D-serine, formed by serine racemase (SR) which converts L- to D-serine, is a physiologic co-agonist with glutamate at N-methyl D-aspartate (NMDA) receptors (Wolosker, 2006). D-serine is primarily localized to glia that ensheathe neurons, while SR occurs both in glia and neurons (Wolosker, 2006). SR is dynamically regulated by glutamate. Thus, activation of metabotropic glutamate receptors leads to cleavage of phosphatidylinositol (4,5)-bisphosphate (PIP2) by phospholipase C (PLC), thereby diminishing inhibition by PIP2 of SR (Mustafa et al., 2009). Glutamate Receptor Interacting Protein (GRIP), normally bound to α-amino-3-hydroxyl-5-methyl-4-isoxazole-propionate (AMPA) receptors, dissociates upon neuronal depolarization to bind to and activate SR (Kim et al., 2005). Glutamate/D-serine activation of NMDA receptors leads to formation of NO which nitrosylates and inactivates SR, providing a feedback homeostatic regulation (Mustafa et al., 2007). D-serine is degraded by D-amino acid oxidase, which, along with its associated protein G72, has been linked to schizophrenia (Coyle, 2006).

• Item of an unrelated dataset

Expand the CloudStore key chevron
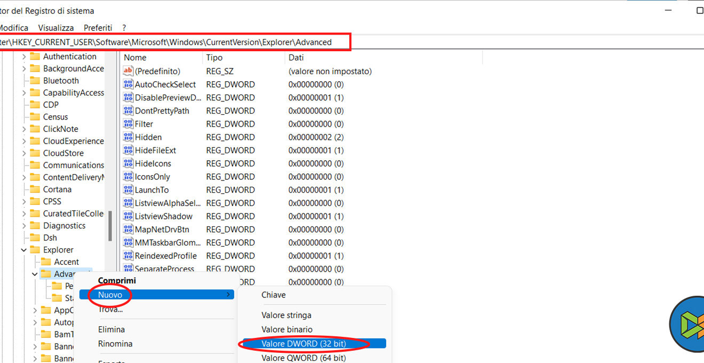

To elucidate physiologic roles of D-serine, we created SR deleted mice (Basu et al., 2009). The mutant mice display an 85% reduction in D-serine levels with alterations in NMDA neurotransmission and decreased long term potentiation (LTP). However, both, NMDA transmission and LTP, are enhanced by exogenous application of D-serine in the mutant mice suggesting receptor supersensitivity. Male, but not female, SR knockouts exhibit spatial memory deficits (Basu et al., 2009). The reasons for this gender discrepancy are not entirely clear. In the present study, we have examined pathophysiologic consequences of SR deletion. We show marked diminution in neuronal death following oxygen-glucose deprivation of SR−/− brain cultures and substantially less brain damage following middle cerebral artery occlusion. These changes are accompanied by pronounced declines in NO formation and nitrosylation of its targets. SR−/− mice also display NMDA receptor supersensitivity evidenced by increased NR1 receptor protein levels and enhanced NMDA-elicited brain damage.
Biochemical experiments involving animals were performed on brains removed from 8–10-week-old male wild-type, SR−/− (Basu et al., 2009) and nNOS−/− animals. Animals were maintained on a 12 h light/dark cycle at a room temperature of 23°C, with free access to food and water. All animal-use procedures were in accordance with the National Institutes of Health Guide for the Care and Use of Laboratory Animals and approved by the Johns Hopkins University Animal Care and Use committee.
Antibodies to SR and nNOS were from BD Biosciences (San Jose, CA), to NMDA receptor NR1, β-tubulin and actin from Millipore (Billerica, MA), and to GAPDH from Calbiochem (San Diego, CA).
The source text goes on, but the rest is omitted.